* **WORK ITEM**: Leave out the pictures and print precisely the lines from the line with "Click 'Patatine fritte home made 13 mm' text" to the final line of the entries, both ends included.

* **DATA FOR THIS EXERCISE**:
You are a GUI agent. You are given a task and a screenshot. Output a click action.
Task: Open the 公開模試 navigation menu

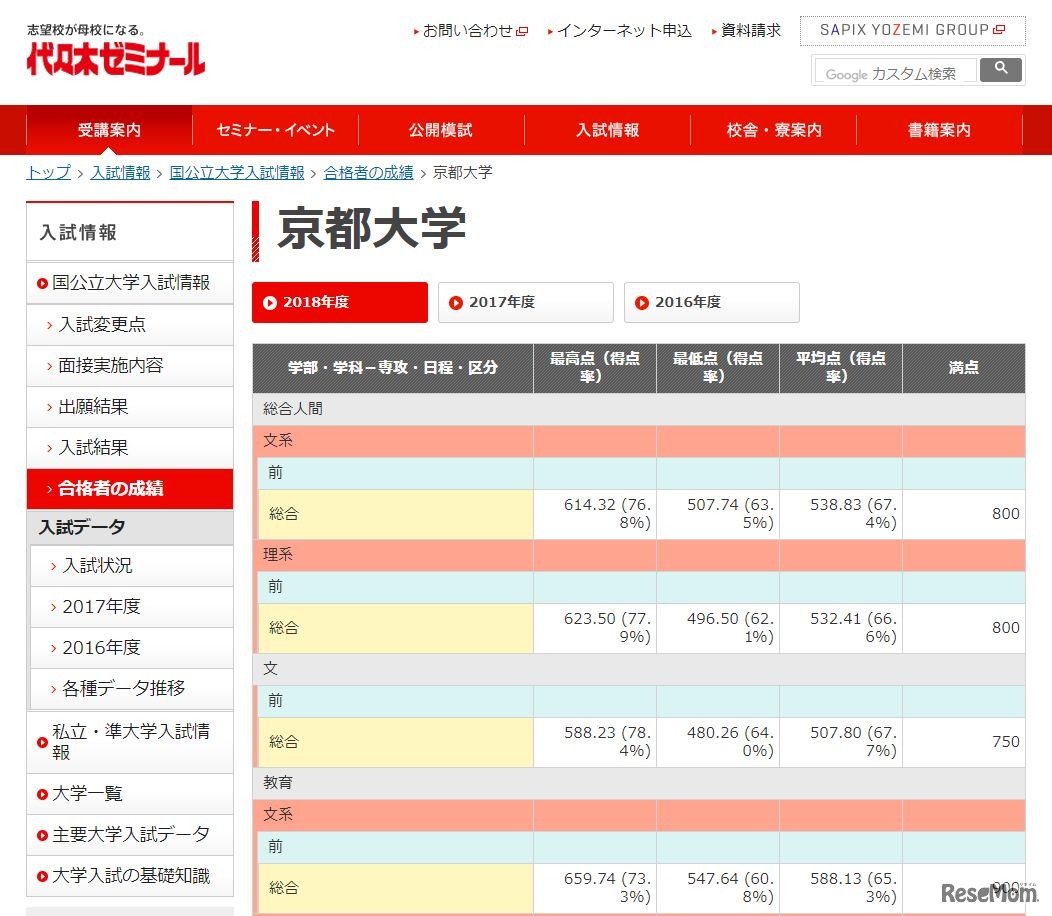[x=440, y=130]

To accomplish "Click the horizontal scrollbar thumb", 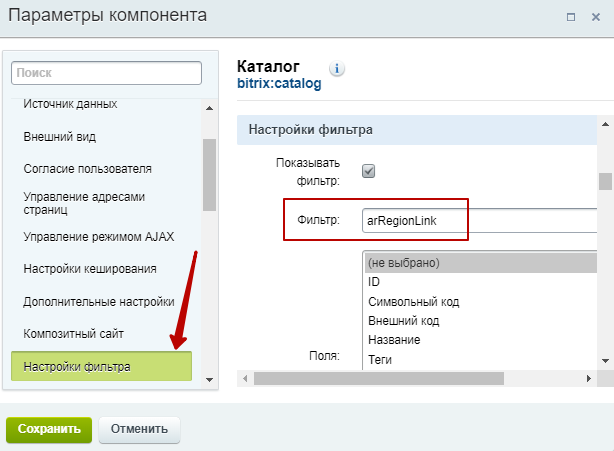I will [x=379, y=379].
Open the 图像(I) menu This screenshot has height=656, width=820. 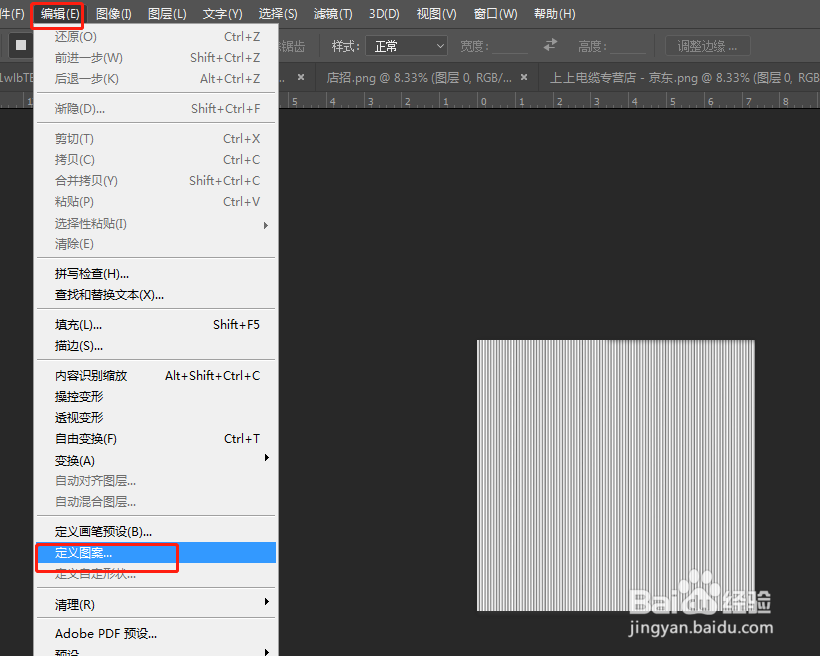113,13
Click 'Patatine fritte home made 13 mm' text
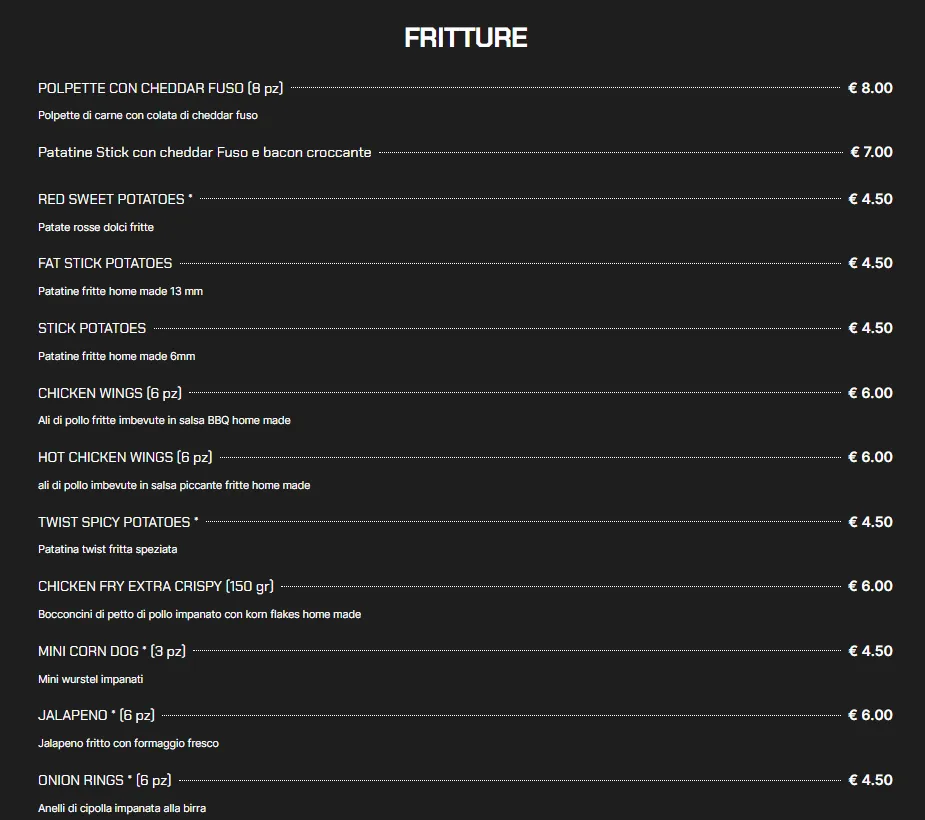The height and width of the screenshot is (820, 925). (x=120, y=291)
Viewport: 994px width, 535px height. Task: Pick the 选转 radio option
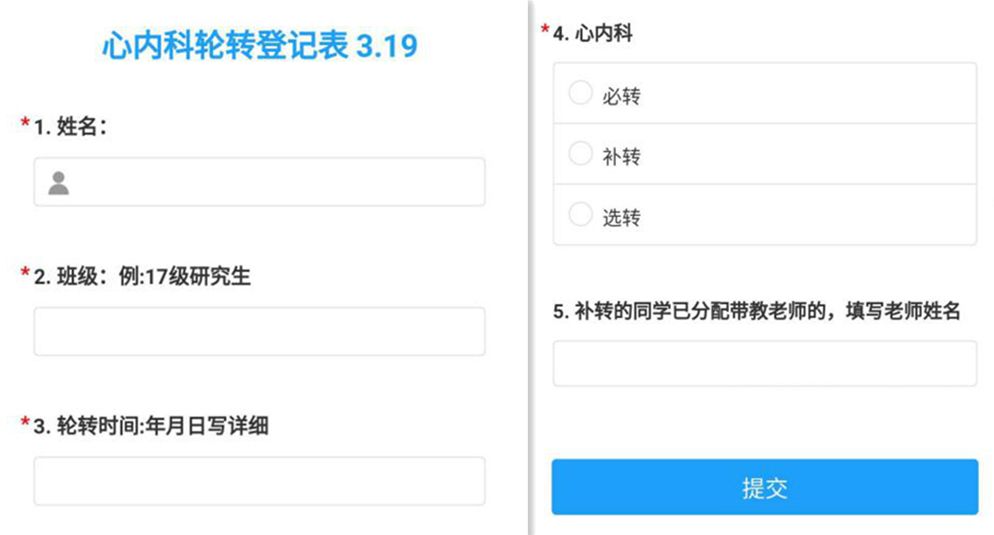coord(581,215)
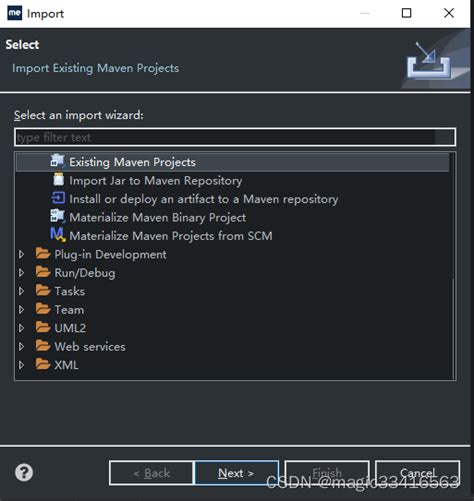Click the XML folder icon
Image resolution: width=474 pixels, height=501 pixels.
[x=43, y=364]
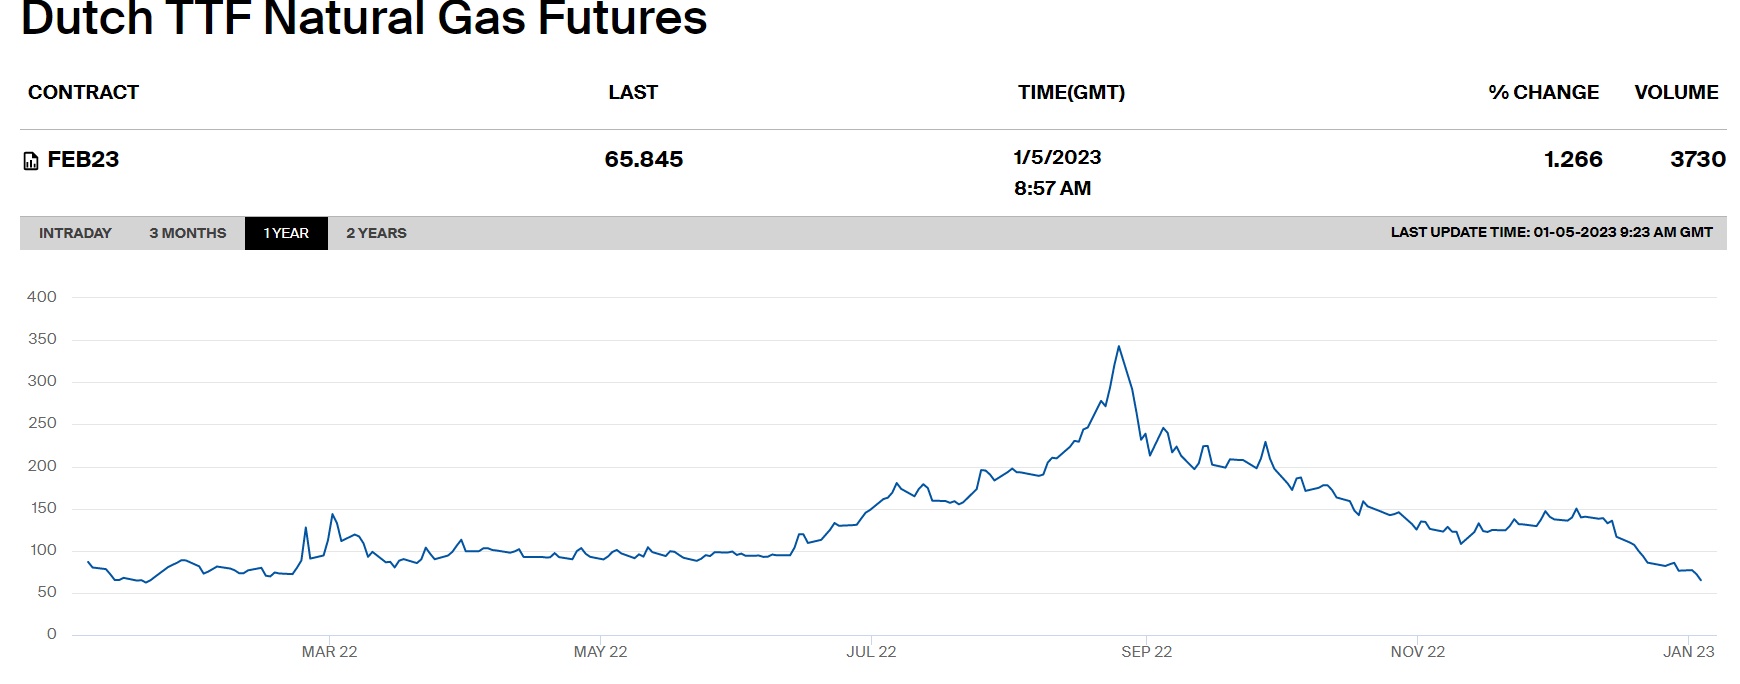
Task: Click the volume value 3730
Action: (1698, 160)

* **TASK RESULT**:
Click 'Patatine fritte home made 13 mm' text
The height and width of the screenshot is (820, 925). (x=120, y=291)
Viewport: 994px width, 535px height. Task: Pick the 选转 radio option
coord(581,215)
Click the XML folder icon
Image resolution: width=474 pixels, height=501 pixels.
[x=43, y=364]
Task: Click the volume value 3730
Action: (1698, 160)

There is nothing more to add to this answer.